The hot springs have been exploited since Roman times, and the remnants of the Roman baths and other Roman buildings can still be seen. The source of la Font del Lleó ("Lion Springs") in the main square emerges at more than 70 °C (158 °F). The town conserves parts of its medieval fortifications and the Torre de la Presó (prison). The hermitage of la Mare de Déu del Remei dates from the sixteenth century, as does the church of Santa Maria with its baroque entrance. The Roman church of Sant Sebastià de Montmajor, in the village of the same name at the extreme north-west of the municipality, is particularly well preserved.

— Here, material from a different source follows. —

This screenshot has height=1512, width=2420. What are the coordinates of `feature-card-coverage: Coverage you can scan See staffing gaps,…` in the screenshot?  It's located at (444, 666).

The artist Manolo Hugué lived and worked in Caldes de Montbui, and his house has been converted into a museum displaying both his works and those of other artists. The town also has an archeological museum and the Delger museum of furniture, paintings and sculptures.

Continuing in this artistic tradition is the master landscape painter Ramon Vilanova, a native son of the city and lifetime resident.

== Climate ==

Climate data for Caldes de Montbui (elevation: 203 m (666 ft), data from 1941-1969)
| Month | Jan | Feb | Mar | Apr | May | Jun | Jul | Aug | Sep | Oct | Nov | Dec | Year |
| Mean daily maximum °C (°F) | 13.3 (55.9) | 14.7 (58.5) | 17.7 (63.9) | 20.5 (68.9) | 23.7 (74.7) | 27.7 (81.9) | 30.9 (87.6) | 29.9 (85.8) | 27.4 (81.3) | 23.0 (73.4) | 17.6 (63.7) | 13.6 (56.5) | 21.7 (71.1) |
| Daily mean °C (°F) | 6.7 (44.1) | 7.8 (46.0) | 10.6 (51.1) | 13.1 (55.6) | 16.3 (61.3) | 20.2 (68.4) | 23.3 (73.9) | 23.0 (73.4) | 20.6 (69.1) | 16.2 (61.2) | 11.0 (51.8) | 7.5 (45.5) | 14.7 (58.5) |
| Mean daily minimum °C (°F) | 0.0 (32.0) | 0.9 (33.6) | 3.6 (38.5) | 5.7 (42.3) | 8.9 (48.0) | 12.8 (55.0) | 15.7 (60.3) | 16.2 (61.2) | 13.8 (56.8) | 9.5 (49.1) | 4.4 (39.9) | 1.5 (34.7) | 7.8 (46.0) |
Source: Sistema de Clasificación Bioclimática Mundial

== Demography ==

| 1900 | 1930 | 1950 | 1970 | 1986 | 2001 |
|---|---|---|---|---|---|
| 3474 | 4777 | 4729 | 8161 | 10,407 | 15,536 |

== Note ==
1. Caldes de Montbui became part of the Vallès Oriental in the comarcal revision of 1990: previously it formed part of the Vallès Occidental.